Darkness, demons and deception are some aspects of the night explored in these stories from a variety of cultures and settings. They are linked by the idea of the “Outcast Hours” of the night, when all limits are off, when every type of emotion, including fear, hate and loathing can spring forth. Needless to say, spirits move and all sorts of creatures emerge, but most of the stories relate to far more basic sources of evil – the human kind. With twenty four stories in this book there is so much to choose from, as the various stories end on all sorts of notes, such as hope, grief, fear and acceptance. Some are not easy to read, while others flow smoothly with a definite beginning, middle and end. Some are straightforward short stories, whereas others seem to be like a slice of a bigger tale. I was grateful to be sent a copy of this novel to read and review.

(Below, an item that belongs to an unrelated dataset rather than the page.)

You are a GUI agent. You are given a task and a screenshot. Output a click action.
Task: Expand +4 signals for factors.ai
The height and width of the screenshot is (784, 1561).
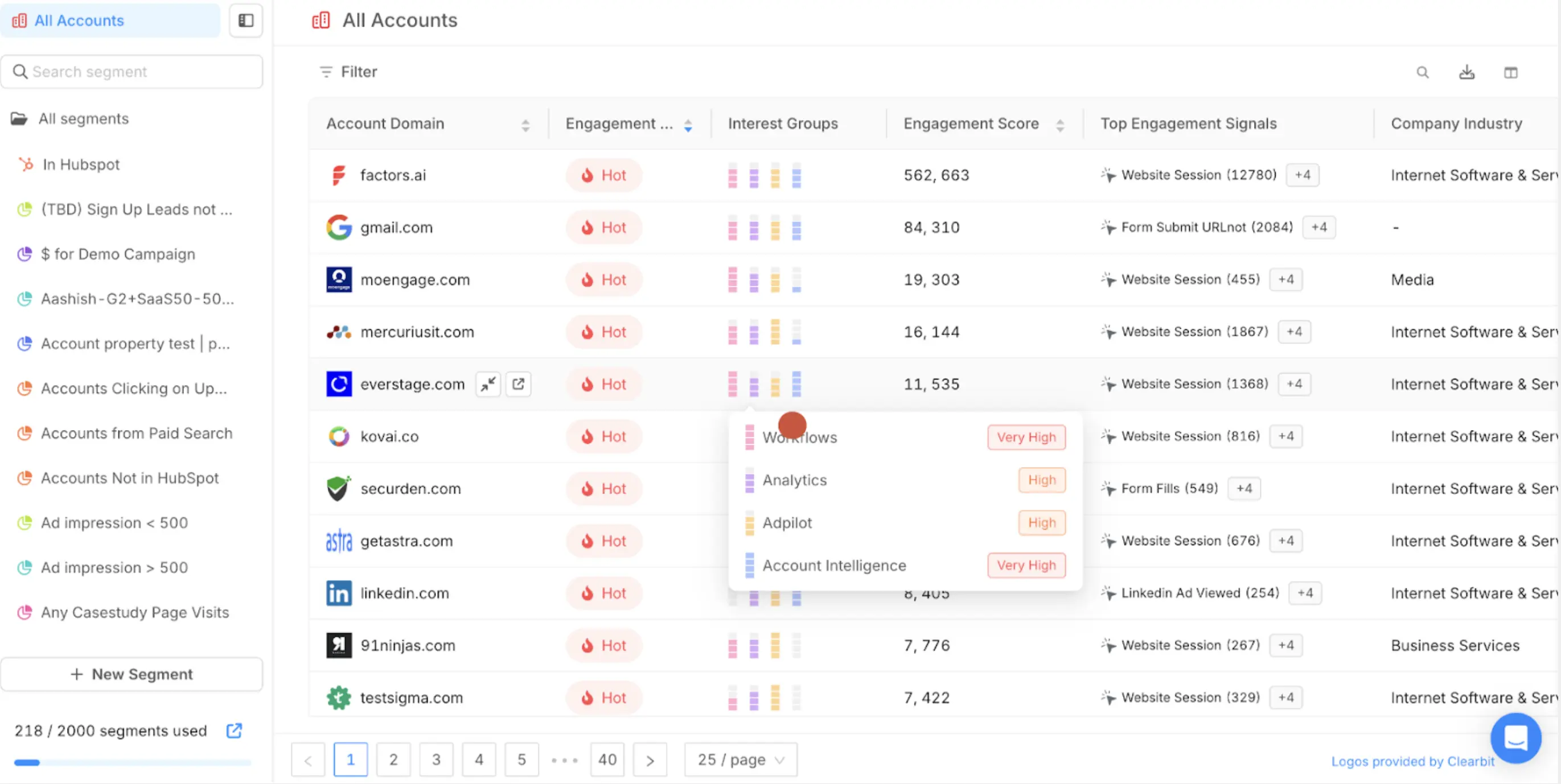point(1302,175)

Without going through every story, there are various highlights. There is a story set in Karachi, where there is an unusual emergency service which is much in demand. A hitman goes around determined to find his item that he has been given to deliver. There is an amazing view from the top of a hill, but it is insufficient to divert someone from his conversation and purposes. There is a tale of Egyptian mummies. The night usually brings sleep, but a rather specialist babysitter finds that sleep is not straightforward for some. Some tales depend on modern technology, while others hark back to age old themes. There are probably as many styles of writing as there are stories. My favourite relates to myrrh as symbolically carried at the Nativity, how it is obtained and how the special gifts of a girl can make such a difference when it is released. I like it because it speaks to the nature of hope amid fear and violence. China Mieville has contributed several “Ministories” of about a page in length that run throughout the book to great effect. Sally Partridge contributes a tale of a man who appreciates the night as he can be comfortable in his own world, and he feels the need to safeguard it.

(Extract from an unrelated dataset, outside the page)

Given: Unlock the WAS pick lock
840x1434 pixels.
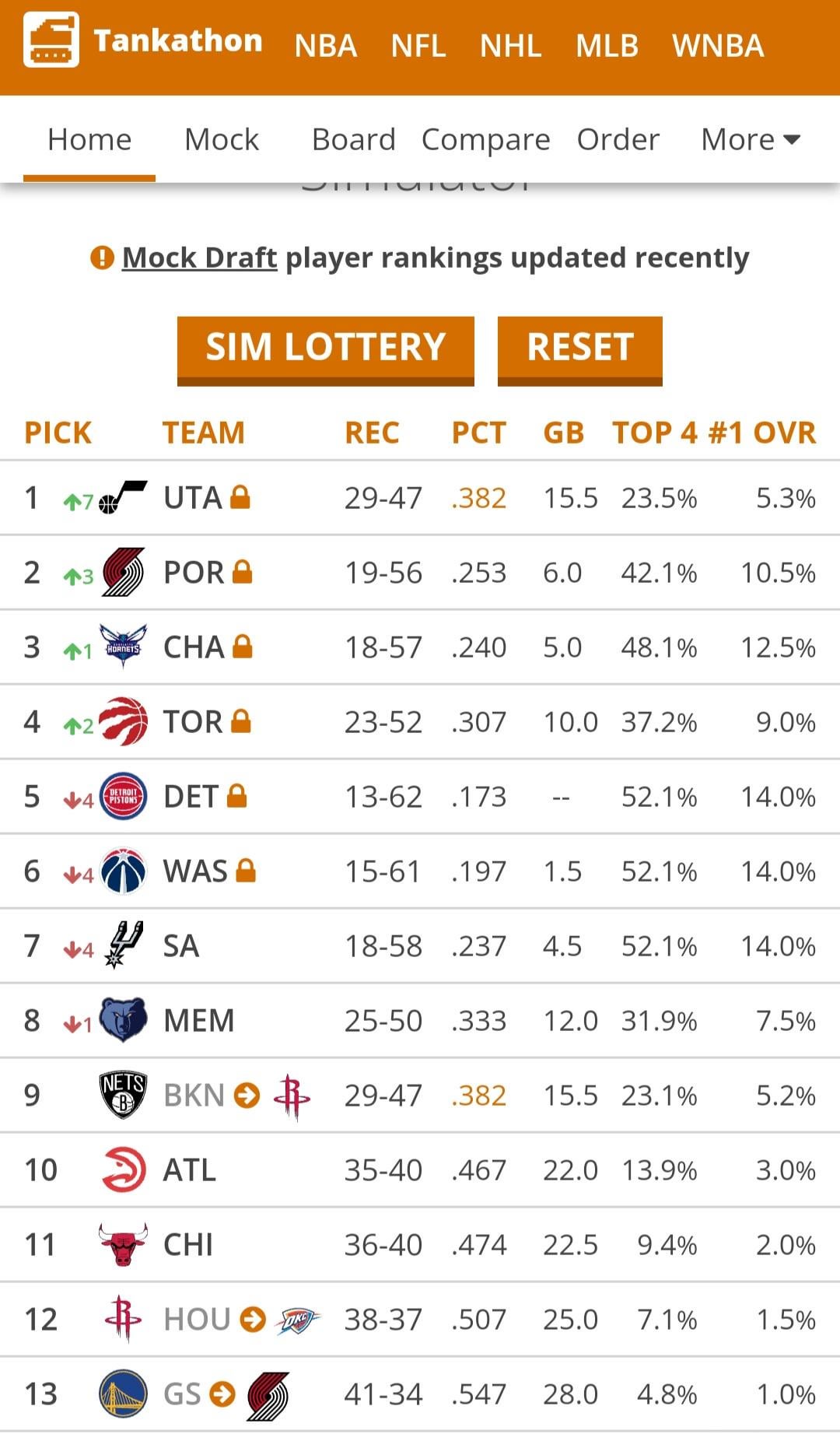Looking at the screenshot, I should tap(246, 871).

Overall, the hours of night give opportunities for people to behave differently, to forget inhibitions and to reveal their true selves. Violence can be concealed and real feelings allowed to emerge. Many of these are short and therefore need to establish characters, setting and plot quickly, and some succeed better than others. Others are freer in style without having to establish so much. As with any collection of stories written by different audience, even when all follow a strong theme, some stories will appeal more than others, some will disappoint while others work well. This is a powerful and strongly written book which offers great variety of tones and colours, and I recommend it to fans of contemporary writing.
This is my second post of the day – something of a record, so apologies for throwing reviews at you so fast . As I have said before – so many books!